Table 1 Mean particle size and diameter distribution width of the DHP-loaded liposomes Example formula d / ñm7 K2 (N02 11 H3COOC t -COOCH3 0.28 COOCH3 H 30 - N CH3 H 12 X 74 0 74 0.45 ,H H5C2OO COOCH3 H3C N H3 H 13 CH3 X NO 81 0.42 k H CH-CH OO 2 / INICCOHßCH3 CH3 H3C H 14 0 14 v CF3 61 0.30 H3COOC X <NO2 N02 N H3 H3C H Table (continued) Example formula d / nm7 K2 0 15 0 69 0.38 5 H5C200C eo 3 H. HC 3 H. DHP = dihydropyridine derivative d = mean particle size of the liposomes K2 = diameter distribution width Example 16 Pharmacological action of nimodipine liposomes The therapeutic use of the parenteral application form of nimodipine is based on its expanding effect on the cerebral vessels. Its effect of this kind - an increase in the blood supply to the brain - can be demonstrated in animal experiments with the help of the 133Xenon clearance in the brain.

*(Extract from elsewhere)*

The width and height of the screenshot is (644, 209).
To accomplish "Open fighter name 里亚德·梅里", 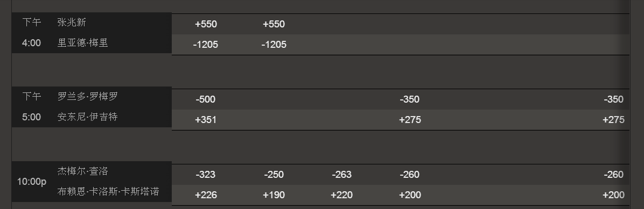I will [x=82, y=42].
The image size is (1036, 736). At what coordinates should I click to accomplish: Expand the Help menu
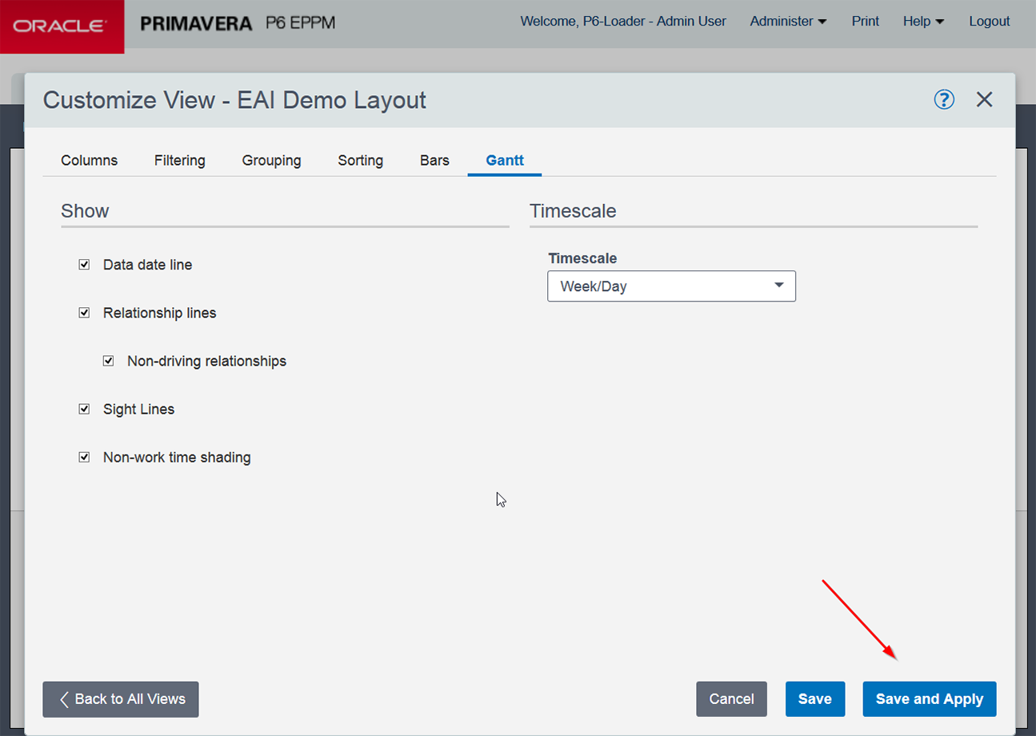[923, 22]
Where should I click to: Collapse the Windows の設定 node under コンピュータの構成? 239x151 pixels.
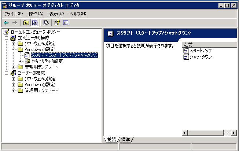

Cats anesthetized with ketamine (R) will wash out (clearance) of the intra-arterially injected 133 xenon as a measure of the cerebral blood flow used. The radioactively labeled 133Xenon is in those in the brain leading artery is injected and the radioactive emission above the roof of the skull (via the temporo-occipital cortex) with the help of @ -sensitive sensors. From the washout curve obtained in this way, the size of the blood flow to the gray ones is then determined Brain substance determined according to the formula 1n2 f = - x: L.

T1 / 2 At the same time, the mean arterial pressure in the aorta femoralis registered by means of a Statham pressure transducer.

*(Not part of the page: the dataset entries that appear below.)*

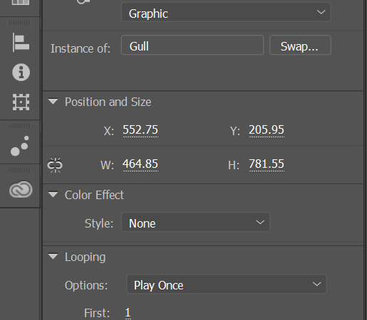Open the Looping Options Play Once dropdown

(x=227, y=284)
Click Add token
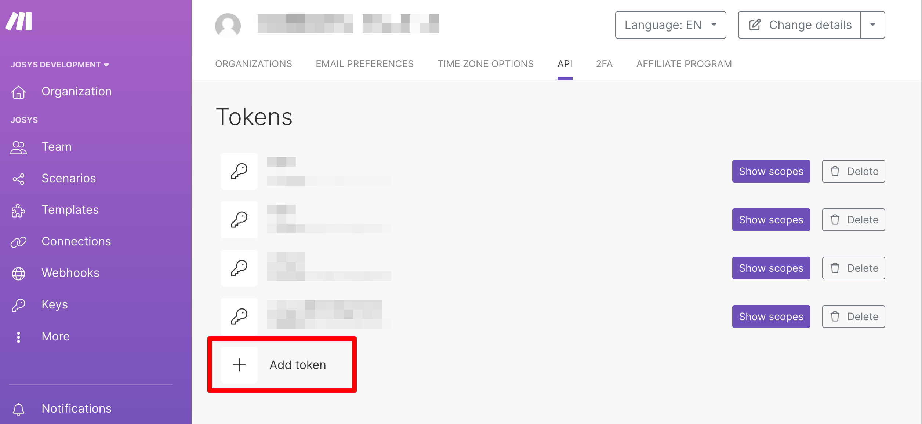This screenshot has width=922, height=424. point(282,365)
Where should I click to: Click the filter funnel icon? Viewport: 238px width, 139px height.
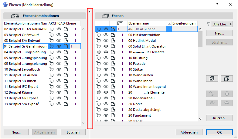tap(208, 24)
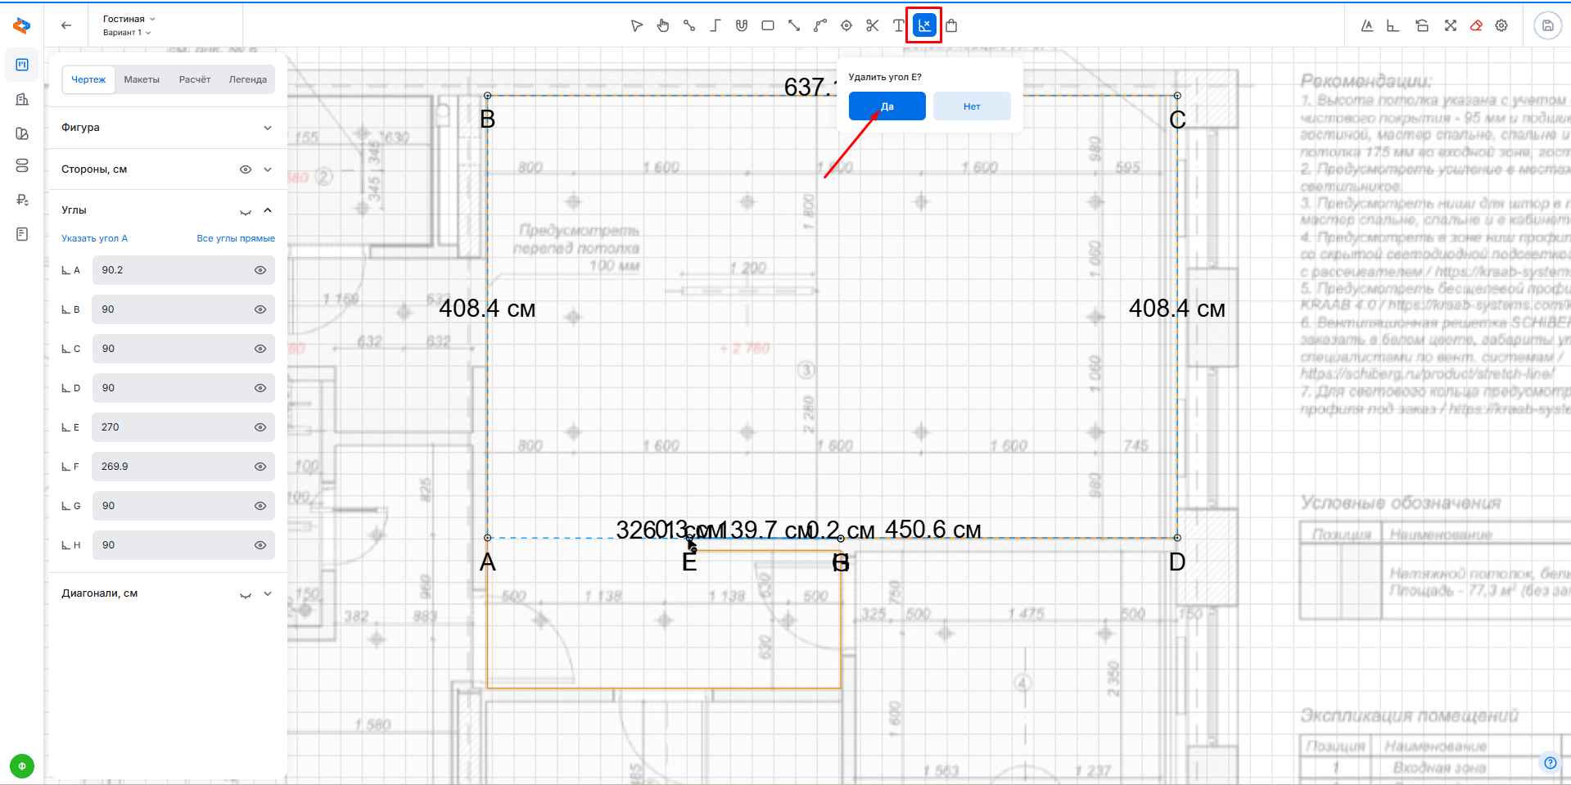Save the drawing with the floppy icon
This screenshot has height=785, width=1571.
1547,25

Nimodipine in the liposome formulation was administered intra-arterially in increasing doses applied into the artery leading into the brain. In this form, nimodipine increases cerebral blood flow in a dose range of 0.0001 - 0.00315 depending on the dose (Tab. 2).

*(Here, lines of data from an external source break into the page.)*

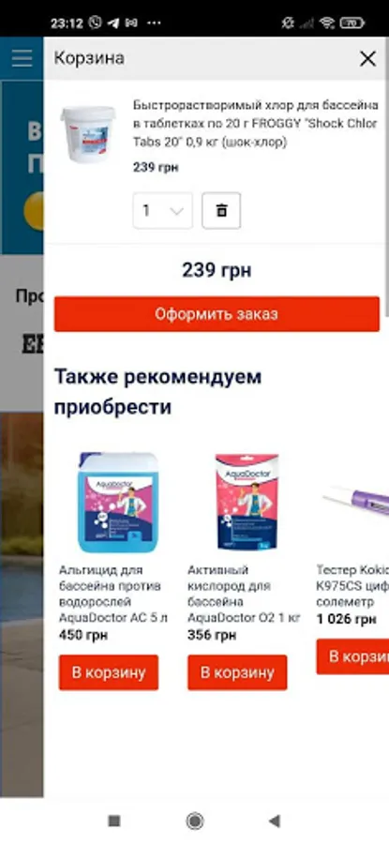Add Альгицид AquaDoctor AC to cart
Viewport: 389px width, 844px height.
(109, 672)
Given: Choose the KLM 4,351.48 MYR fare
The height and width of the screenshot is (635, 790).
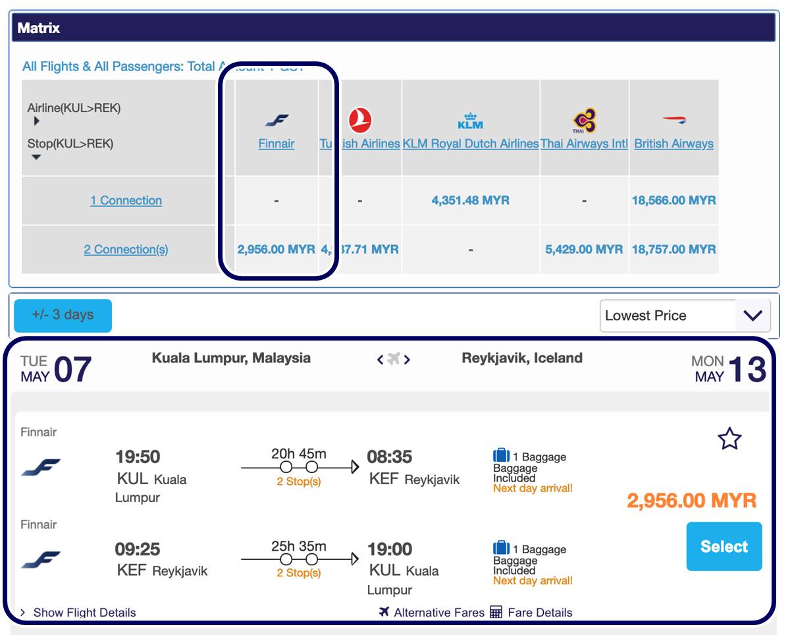Looking at the screenshot, I should click(470, 200).
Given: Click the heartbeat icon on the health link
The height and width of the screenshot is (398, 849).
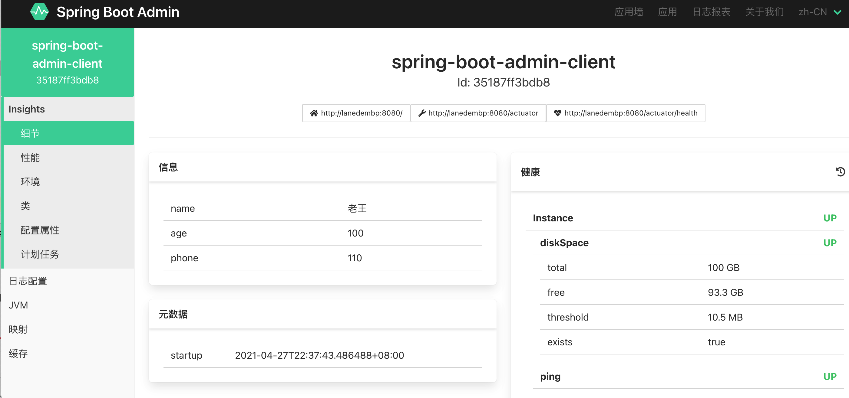Looking at the screenshot, I should click(x=557, y=113).
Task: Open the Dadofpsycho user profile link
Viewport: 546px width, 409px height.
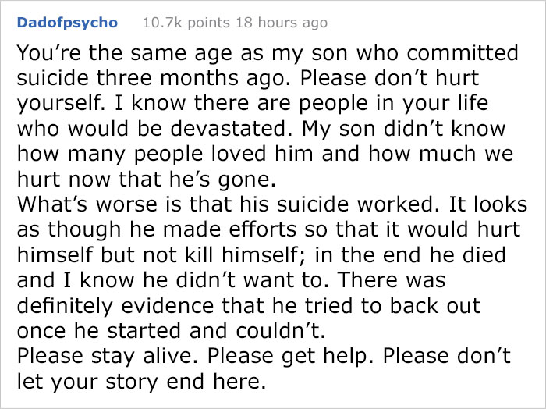Action: [x=67, y=23]
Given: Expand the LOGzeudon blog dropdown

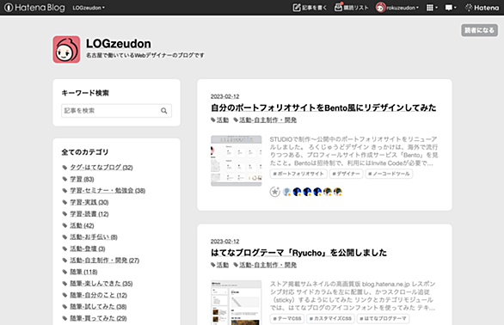Looking at the screenshot, I should click(x=89, y=8).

Table 2 Increase in cerebral blood flow in cats with nimodipine in liposomes nimodipine mg / kg 0.0001 0.0003 0.001 0.003 intra-arterial increase in 18 + 5.1 34 + 8.1 37 + 7.5 57 + 16.0 cerebral blood flow in% The maximal Increase in cerebral blood flow after nimodipine in the liposome formulation was made reached in the dose of 0.003 mg / kg. It was 57 + 16% compared to the initial value.

Claims (11)

Claims 1. Parenterally administrable medicinal preparation which Contains liposomes with a mean diameter of 20-1000 nm, the liposome membrane comprises the following components: a) 1 part by weight of a dihydropyridine b) 5-500 Parts by weight of lipids and wherein the liposomes are distributed in an aqueous medium, which has a pH of 6.0-8.5. 2. Medicament preparation according to claim 1 containing liposomes with a mean diameter of 50-200 nm. 3. Pharmaceutical preparation according to claim 1 containing liposomes, whose membrane contains 40-200 parts by weight of lipid. 4. Medicament preparation according to claim 1, its aqueous solution has a pH of 7 to 7.5. 5. A pharmaceutical preparation according to claim 1 additionally containing up to 20% by weight of a polyalcohol. 6. Medicament preparation according to claims 1 and 5 containing one pharmaceutically acceptable buffer. 7. A pharmaceutical preparation according to claim 1 containing a compound of the formula I as dihydropyridine in which the group NO2 or -CO2R1, R1 C1-C4-alkyl, optionally substituted by C1-C3-alkoxy, Z the groups CO-NH-cyclopropyl or -COOR2, R2 C1-C10-alkyl, optionally substituted by C1-C3 -Alkoxy, trifluoromethyl, N-methyl-N-benzylamino, benzyl, R3 C1-C4-alkyl, cyano, hydroxymethyl and X 2- or 3-nitro, 2,3-dichloro, 2,3-ring member consisting of = NON =, 2-cycloalkylmethylthio, 2- (4-methylbenzyloxy), trifluoromethyl mean. 8. A process for the production of pharmaceutical preparations according to claim 1, characterized in that 1 part by weight of the dihydropyridine and 5-500 Parts by weight of lipid dissolves in organic solvents, then the solvent removed and the residue after adding an aqueous medium with a pH value dispersed from 6.5 to 8 at temperatures between 20 and 80 "C. 9. The method according to claim 8, characterized in that as organic solvents methanol, ethanol, acetone or slightly liquid halogenated hydrocarbons used. 10. The method according to claim 8, characterized in that the residue is dispersed after removal of the organic solvent by ultrasound. 11. The method according to claim 8, characterized in that the residue dispersed after removal of the organic solvent with the aid of a high-speed stirrer will.